Screenshot grounding data:
%%

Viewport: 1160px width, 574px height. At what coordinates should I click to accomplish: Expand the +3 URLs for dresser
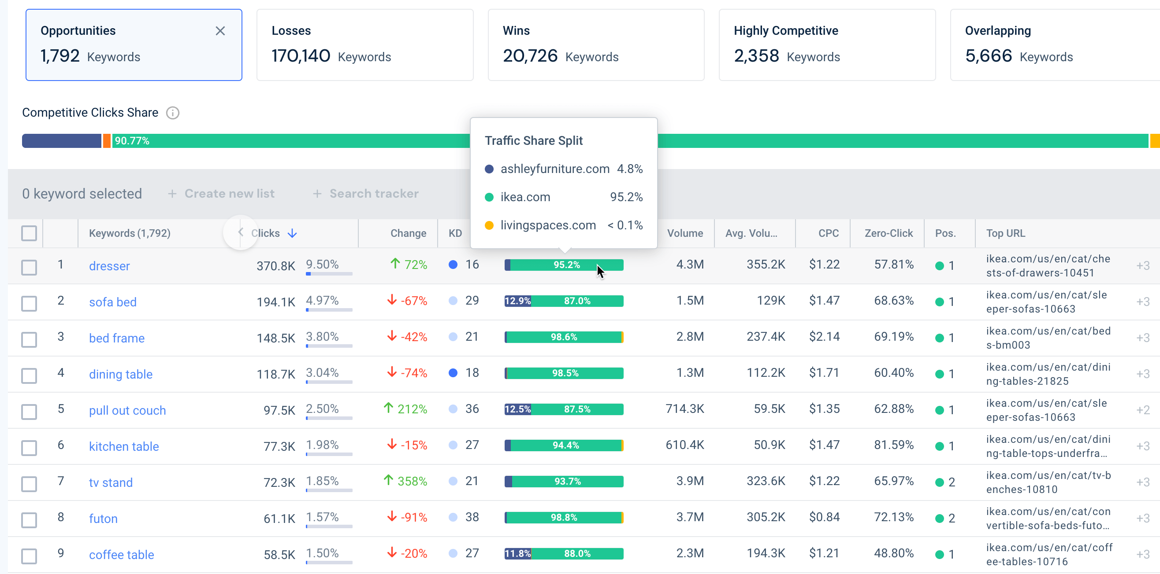pyautogui.click(x=1144, y=265)
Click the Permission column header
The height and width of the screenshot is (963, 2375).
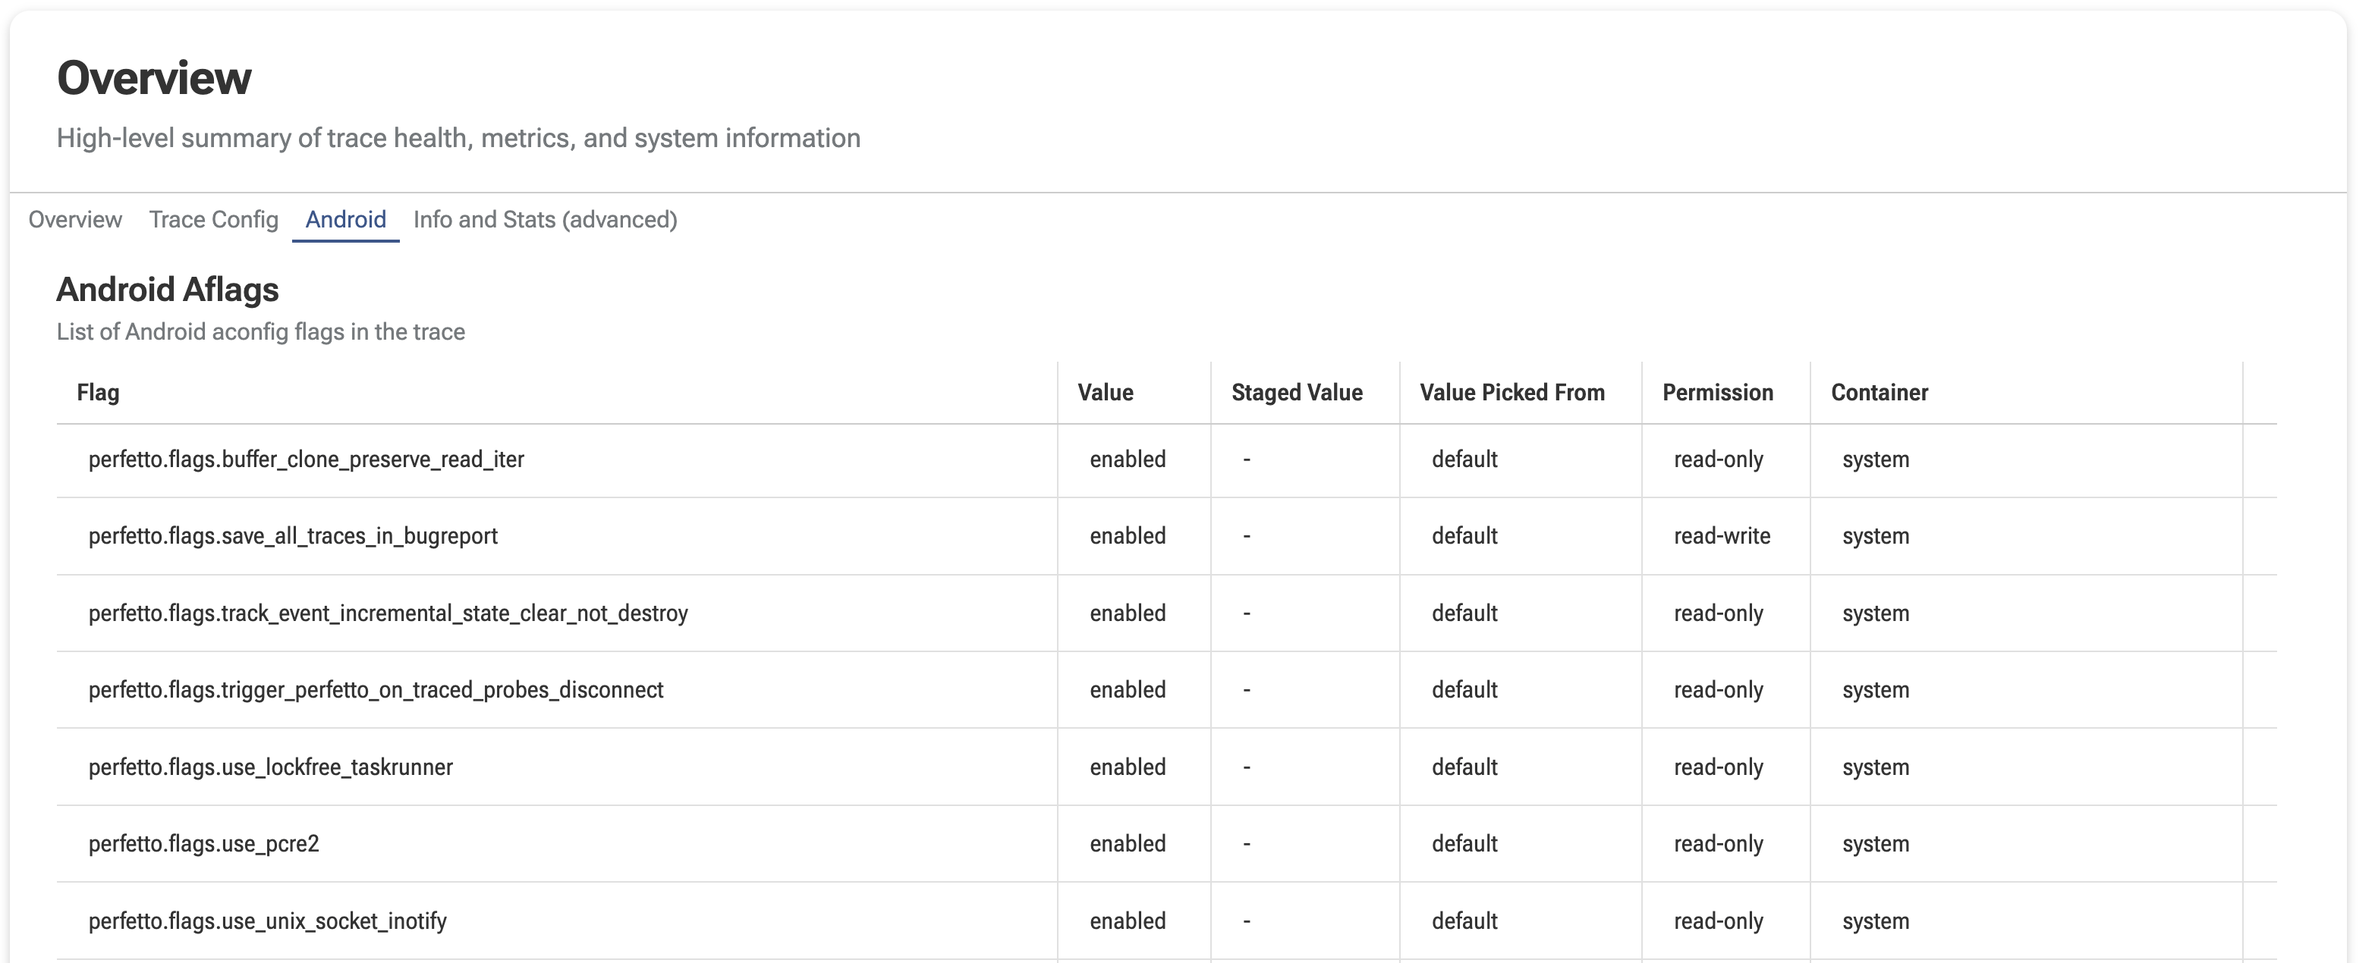tap(1717, 393)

%%

Reproduce the data word for word, excluding its pictures.

▶ [Final answer]
Viewport: 1160px width, 574px height. At what coordinates should I click to accomplish: Expand the +3 URLs for dresser
pyautogui.click(x=1144, y=265)
Click the Permission column header
The height and width of the screenshot is (963, 2375).
tap(1717, 393)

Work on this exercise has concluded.